Restate the listing exactly and in full.
==*==
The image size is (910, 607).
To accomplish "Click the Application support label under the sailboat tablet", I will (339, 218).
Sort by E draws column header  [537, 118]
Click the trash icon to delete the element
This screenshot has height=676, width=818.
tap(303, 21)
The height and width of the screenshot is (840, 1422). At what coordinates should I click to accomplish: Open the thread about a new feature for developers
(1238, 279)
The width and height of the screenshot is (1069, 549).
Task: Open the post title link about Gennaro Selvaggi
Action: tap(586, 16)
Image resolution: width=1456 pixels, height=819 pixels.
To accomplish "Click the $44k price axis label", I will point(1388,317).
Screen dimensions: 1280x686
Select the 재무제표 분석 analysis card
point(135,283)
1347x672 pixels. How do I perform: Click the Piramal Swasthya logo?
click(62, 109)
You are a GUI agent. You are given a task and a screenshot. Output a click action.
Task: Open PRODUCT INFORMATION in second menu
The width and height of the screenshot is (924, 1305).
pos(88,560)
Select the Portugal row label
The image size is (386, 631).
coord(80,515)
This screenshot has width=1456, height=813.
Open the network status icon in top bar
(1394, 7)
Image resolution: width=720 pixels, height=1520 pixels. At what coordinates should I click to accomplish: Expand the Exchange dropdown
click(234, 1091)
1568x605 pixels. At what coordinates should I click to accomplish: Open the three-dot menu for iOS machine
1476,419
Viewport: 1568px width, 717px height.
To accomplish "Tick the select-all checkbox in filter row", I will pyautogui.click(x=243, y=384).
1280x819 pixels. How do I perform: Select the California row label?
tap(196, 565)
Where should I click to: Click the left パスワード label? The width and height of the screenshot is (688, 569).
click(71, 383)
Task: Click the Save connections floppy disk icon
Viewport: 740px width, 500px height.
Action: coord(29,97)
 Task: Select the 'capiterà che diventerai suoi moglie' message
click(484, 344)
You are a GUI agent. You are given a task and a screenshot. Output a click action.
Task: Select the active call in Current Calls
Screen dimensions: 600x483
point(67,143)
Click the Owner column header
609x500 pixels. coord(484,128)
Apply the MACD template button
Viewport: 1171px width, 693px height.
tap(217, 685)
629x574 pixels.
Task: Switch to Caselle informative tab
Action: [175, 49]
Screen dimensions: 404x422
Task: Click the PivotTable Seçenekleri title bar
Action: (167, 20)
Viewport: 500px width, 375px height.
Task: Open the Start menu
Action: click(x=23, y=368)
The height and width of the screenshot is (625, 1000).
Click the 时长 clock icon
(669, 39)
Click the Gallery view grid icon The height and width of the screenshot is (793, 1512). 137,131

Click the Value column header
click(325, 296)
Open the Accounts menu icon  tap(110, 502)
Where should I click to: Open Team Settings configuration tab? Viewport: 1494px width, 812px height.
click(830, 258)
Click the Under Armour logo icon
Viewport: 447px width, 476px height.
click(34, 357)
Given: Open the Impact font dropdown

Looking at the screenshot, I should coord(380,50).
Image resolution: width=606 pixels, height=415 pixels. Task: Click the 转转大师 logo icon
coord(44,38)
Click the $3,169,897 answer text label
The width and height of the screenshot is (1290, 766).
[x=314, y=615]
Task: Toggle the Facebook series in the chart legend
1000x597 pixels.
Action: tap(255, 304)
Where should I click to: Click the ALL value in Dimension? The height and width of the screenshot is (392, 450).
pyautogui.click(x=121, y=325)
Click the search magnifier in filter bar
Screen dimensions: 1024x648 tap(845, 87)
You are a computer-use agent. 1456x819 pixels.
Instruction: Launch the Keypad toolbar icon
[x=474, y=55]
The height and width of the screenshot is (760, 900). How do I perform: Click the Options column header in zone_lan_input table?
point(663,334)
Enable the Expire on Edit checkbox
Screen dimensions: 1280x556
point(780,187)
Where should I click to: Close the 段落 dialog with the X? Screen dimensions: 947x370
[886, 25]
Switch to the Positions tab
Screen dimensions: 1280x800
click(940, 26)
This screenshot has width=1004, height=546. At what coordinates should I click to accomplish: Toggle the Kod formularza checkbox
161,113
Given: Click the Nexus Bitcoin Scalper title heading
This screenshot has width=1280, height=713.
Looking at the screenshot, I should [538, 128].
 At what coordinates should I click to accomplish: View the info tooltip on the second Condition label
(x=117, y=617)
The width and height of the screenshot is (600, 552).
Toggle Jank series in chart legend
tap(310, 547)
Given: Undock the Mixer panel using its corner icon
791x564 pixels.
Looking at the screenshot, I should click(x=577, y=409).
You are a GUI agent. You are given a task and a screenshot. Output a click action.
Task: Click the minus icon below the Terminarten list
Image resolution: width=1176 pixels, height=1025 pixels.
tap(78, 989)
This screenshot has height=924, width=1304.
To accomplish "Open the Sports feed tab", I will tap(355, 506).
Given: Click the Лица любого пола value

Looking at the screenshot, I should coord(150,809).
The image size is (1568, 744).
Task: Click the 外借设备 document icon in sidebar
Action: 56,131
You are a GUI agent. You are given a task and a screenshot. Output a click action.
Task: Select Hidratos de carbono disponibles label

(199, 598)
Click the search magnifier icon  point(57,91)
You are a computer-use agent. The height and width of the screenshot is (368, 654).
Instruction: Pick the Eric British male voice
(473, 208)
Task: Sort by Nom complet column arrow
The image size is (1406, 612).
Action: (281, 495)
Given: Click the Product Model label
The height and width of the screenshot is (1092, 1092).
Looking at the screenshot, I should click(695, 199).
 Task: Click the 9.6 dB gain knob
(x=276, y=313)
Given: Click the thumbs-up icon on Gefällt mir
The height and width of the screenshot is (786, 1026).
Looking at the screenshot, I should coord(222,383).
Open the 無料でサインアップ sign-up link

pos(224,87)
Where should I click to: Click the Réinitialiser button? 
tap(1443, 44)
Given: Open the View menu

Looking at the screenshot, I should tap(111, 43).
==*==
SOLUTION TO THE PROBLEM:
The image size is (910, 607).
To accomplish "Click the Application support label under the sailboat tablet", I will (339, 218).
Sort by E draws column header  [537, 118]
Click the trash icon to delete the element
This screenshot has height=676, width=818.
tap(303, 21)
The height and width of the screenshot is (840, 1422). At what coordinates should I click to accomplish: Open the thread about a new feature for developers
(1238, 279)
The width and height of the screenshot is (1069, 549).
Task: Open the post title link about Gennaro Selvaggi
Action: tap(586, 16)
Image resolution: width=1456 pixels, height=819 pixels.
To accomplish "Click the $44k price axis label", I will point(1388,317).
Screen dimensions: 1280x686
Select the 재무제표 분석 analysis card
point(135,283)
1347x672 pixels. How do I perform: Click the Piramal Swasthya logo?
click(62, 109)
You are a GUI agent. You are given a task and a screenshot. Output a click action.
Task: Open PRODUCT INFORMATION in second menu
The width and height of the screenshot is (924, 1305).
pos(88,560)
Select the Portugal row label
The image size is (386, 631).
coord(80,515)
This screenshot has width=1456, height=813.
Open the network status icon in top bar
(1394, 7)
Image resolution: width=720 pixels, height=1520 pixels. At what coordinates should I click to accomplish: Expand the Exchange dropdown
click(234, 1091)
1568x605 pixels. At what coordinates should I click to accomplish: Open the three-dot menu for iOS machine
1476,419
Viewport: 1568px width, 717px height.
To accomplish "Tick the select-all checkbox in filter row", I will pyautogui.click(x=243, y=384).
1280x819 pixels. How do I perform: Select the California row label?
tap(196, 565)
Where should I click to: Click the left パスワード label? The width and height of the screenshot is (688, 569).
click(71, 383)
Task: Click the Save connections floppy disk icon
Viewport: 740px width, 500px height.
Action: coord(29,97)
 Task: Select the 'capiterà che diventerai suoi moglie' message
click(484, 344)
You are a GUI agent. You are given a task and a screenshot. Output a click action.
Task: Select the active call in Current Calls
Screen dimensions: 600x483
point(67,143)
Click the Owner column header
609x500 pixels. coord(484,128)
Apply the MACD template button
Viewport: 1171px width, 693px height.
tap(217, 685)
629x574 pixels.
Task: Switch to Caselle informative tab
Action: [175, 49]
Screen dimensions: 404x422
Task: Click the PivotTable Seçenekleri title bar
Action: (167, 20)
Viewport: 500px width, 375px height.
Task: Open the Start menu
Action: click(x=23, y=368)
The height and width of the screenshot is (625, 1000).
Click the 时长 clock icon
(669, 39)
Click the Gallery view grid icon The height and width of the screenshot is (793, 1512). 137,131

Click the Value column header
click(325, 296)
Open the Accounts menu icon  tap(110, 502)
Where should I click to: Open Team Settings configuration tab? Viewport: 1494px width, 812px height.
click(830, 258)
Click the Under Armour logo icon
Viewport: 447px width, 476px height.
click(34, 357)
Given: Open the Impact font dropdown

Looking at the screenshot, I should coord(380,50).
Image resolution: width=606 pixels, height=415 pixels. Task: Click the 转转大师 logo icon
coord(44,38)
Click the $3,169,897 answer text label
The width and height of the screenshot is (1290, 766).
[x=314, y=615]
Task: Toggle the Facebook series in the chart legend
1000x597 pixels.
Action: tap(255, 304)
Where should I click to: Click the ALL value in Dimension? The height and width of the screenshot is (392, 450).
pyautogui.click(x=121, y=325)
Click the search magnifier in filter bar
Screen dimensions: 1024x648 tap(845, 87)
You are a computer-use agent. 1456x819 pixels.
Instruction: Launch the Keypad toolbar icon
[x=474, y=55]
The height and width of the screenshot is (760, 900). How do I perform: Click the Options column header in zone_lan_input table?
point(663,334)
Enable the Expire on Edit checkbox
Screen dimensions: 1280x556
point(780,187)
Where should I click to: Close the 段落 dialog with the X? Screen dimensions: 947x370
[886, 25]
Switch to the Positions tab
Screen dimensions: 1280x800
click(940, 26)
This screenshot has width=1004, height=546. At what coordinates should I click to accomplish: Toggle the Kod formularza checkbox
161,113
Given: Click the Nexus Bitcoin Scalper title heading
This screenshot has width=1280, height=713.
Looking at the screenshot, I should [538, 128].
 At what coordinates should I click to accomplish: View the info tooltip on the second Condition label
(x=117, y=617)
The width and height of the screenshot is (600, 552).
Toggle Jank series in chart legend
tap(310, 547)
Given: Undock the Mixer panel using its corner icon
791x564 pixels.
Looking at the screenshot, I should click(x=577, y=409).
You are a GUI agent. You are given a task and a screenshot. Output a click action.
Task: Click the minus icon below the Terminarten list
Image resolution: width=1176 pixels, height=1025 pixels.
tap(78, 989)
This screenshot has height=924, width=1304.
To accomplish "Open the Sports feed tab", I will tap(355, 506).
Given: Click the Лица любого пола value

Looking at the screenshot, I should coord(150,809).
The image size is (1568, 744).
Task: Click the 外借设备 document icon in sidebar
Action: 56,131
You are a GUI agent. You are given a task and a screenshot. Output a click action.
Task: Select Hidratos de carbono disponibles label

(199, 598)
Click the search magnifier icon  point(57,91)
You are a computer-use agent. The height and width of the screenshot is (368, 654).
Instruction: Pick the Eric British male voice
(473, 208)
Task: Sort by Nom complet column arrow
The image size is (1406, 612).
Action: (281, 495)
Given: Click the Product Model label
The height and width of the screenshot is (1092, 1092).
Looking at the screenshot, I should click(695, 199).
 Task: Click the 9.6 dB gain knob
(x=276, y=313)
Given: Click the thumbs-up icon on Gefällt mir
The height and width of the screenshot is (786, 1026).
Looking at the screenshot, I should coord(222,383).
Open the 無料でサインアップ sign-up link

pos(224,87)
Where should I click to: Click the Réinitialiser button? 
tap(1443, 44)
Given: Open the View menu

Looking at the screenshot, I should tap(111, 43).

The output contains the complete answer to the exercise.